• [Selected passage]
○ ○ ○

Studios can use these real-time opinion assessments to do all kinds of tweaking after a movie has been made; targeting specific demographics in marketing campaigns, tailoring trailers so that they appeal to the kinds of people who will be drawn to a particular movie, pushing distribution to geographic areas where the target audience lives.

But what about the creative process? Can big data really tell writers what to write, or what kinds of screenplays are likely to sell? Can it tell directors anything about what and how to direct? Is there a secret formula that script scouts can use to vet the slush pile on their desks?

In other words, can audience responses be predicted on the basis of past behaviors and attitudes?

In order to do this, says Maraschi, you need to go beyond understanding who the movie goers are and find a way to assess exactly what qualities of a film are eliciting their reactions—to break down the work itself into its component parts to determine what works and what doesn’t.

As companies like IBM have worked on defining the specific attributes of audiences and tracking their sentiment, others are attempting something similar with the movies themselves. Netflix, for example, has sliced and diced movie content into more than 70,000 characteristics, creating an extremely granular mosaic of movie genres.

The same kinds of data could soon become available as a product to Netflix competitors through the Video Genome Project, which is run by a company called Structured Data Intelligence.

It is the hope of many in Hollywood that by combining deep understandings of both content and audience, studios will be able to choose and tailor their movies from the very start, and perhaps even identify some kind of magic formula to screenwriting.

○ ○ ○

• [Required action 1]
According to the passage about big data in filmmaking, studios can tweak a movie after it has been made in several ways. List every one of them.
• [Required action 2]
Reproduce the part of the passage about big data in filmmaking that starts with the words containing "In other words, can" and ends with "and what doesn’t.".
• [Required action 3]
In the passage about big data in filmmaking, into how many characteristics has Netflix sliced movie content?
The rows that come after the passage are separate material and have no connection to it.

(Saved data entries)
○ ○ ○

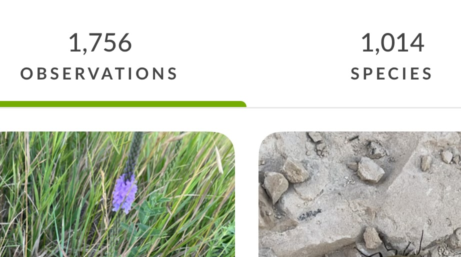Open the rocky ground observation photo
The image size is (461, 257).
pos(360,194)
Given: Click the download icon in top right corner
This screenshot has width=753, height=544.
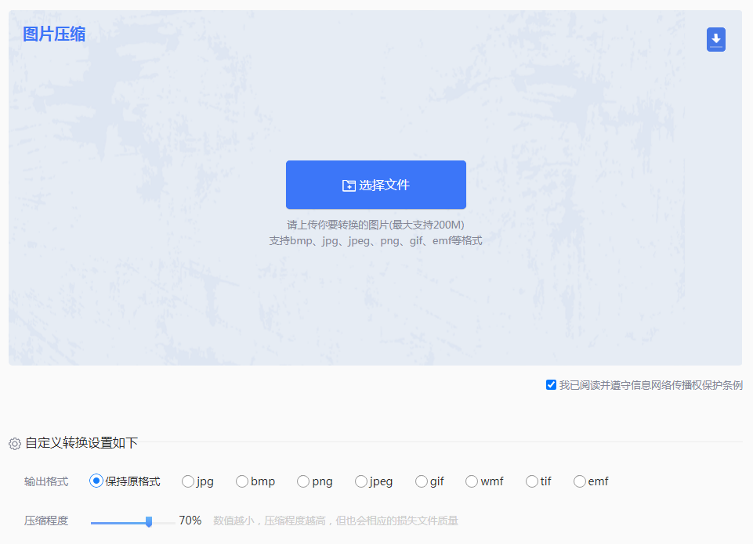Looking at the screenshot, I should 715,39.
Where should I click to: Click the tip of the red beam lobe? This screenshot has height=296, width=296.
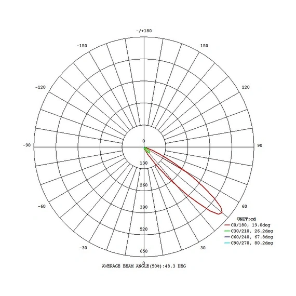tap(221, 212)
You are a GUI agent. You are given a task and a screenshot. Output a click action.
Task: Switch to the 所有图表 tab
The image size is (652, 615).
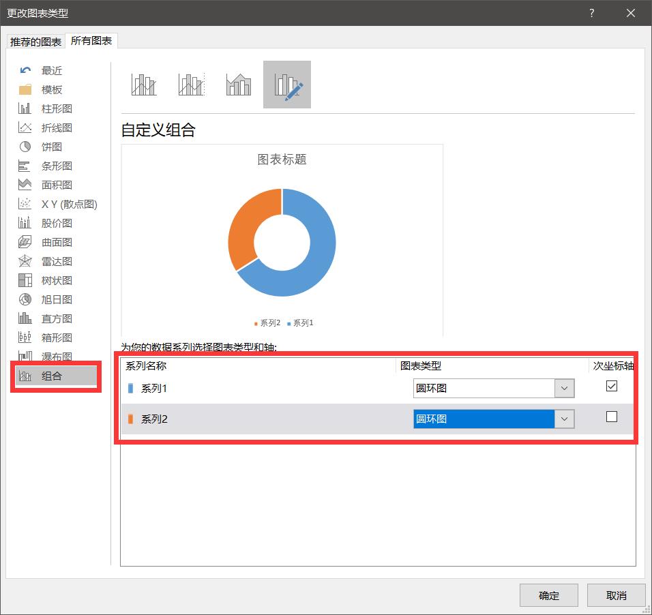(91, 41)
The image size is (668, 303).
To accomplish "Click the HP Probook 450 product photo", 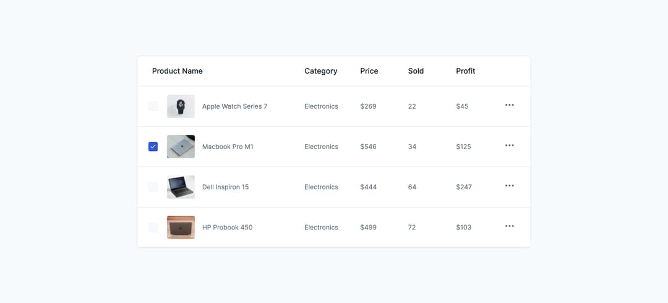I will [181, 228].
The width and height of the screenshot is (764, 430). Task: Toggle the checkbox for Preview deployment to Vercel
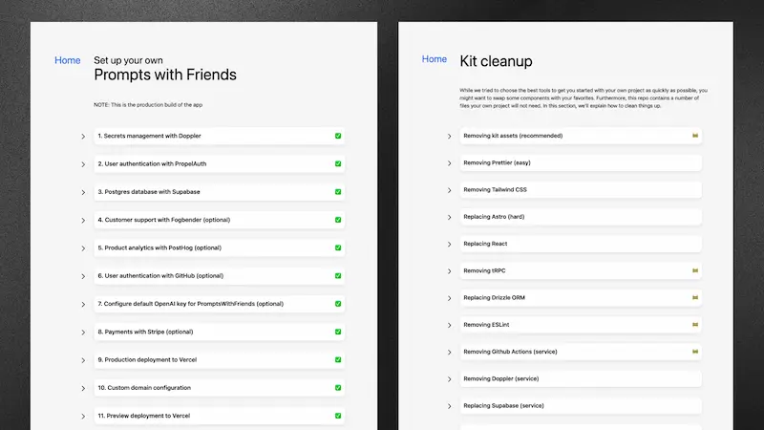tap(338, 416)
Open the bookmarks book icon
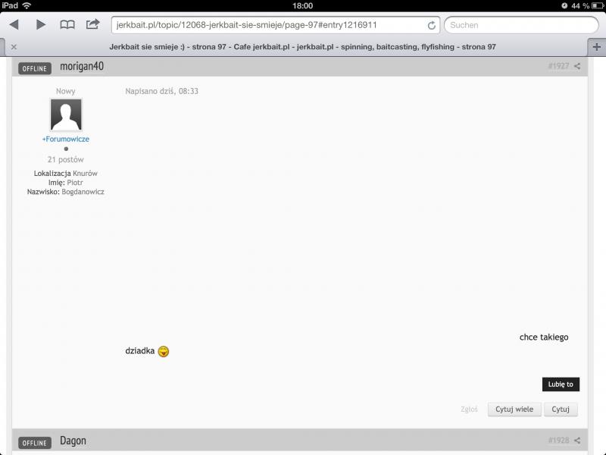The width and height of the screenshot is (606, 455). click(67, 25)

○ ○ ○

• [Reply 1]
- Targeting specific demographics in marketing campaigns
- Tailoring trailers so that they appeal to the kinds of people who will be drawn to a particular movie
- Pushing distribution to geographic areas where the target audience lives

• [Reply 2]
In other words, can audience responses be predicted on the basis of past behaviors and attitudes?

In order to do this, says Maraschi, you need to go beyond understanding who the movie goers are and find a way to assess exactly what qualities of a film are eliciting their reactions—to break down the work itself into its component parts to determine what works and what doesn’t.

• [Reply 3]
More than 70,000 characteristics.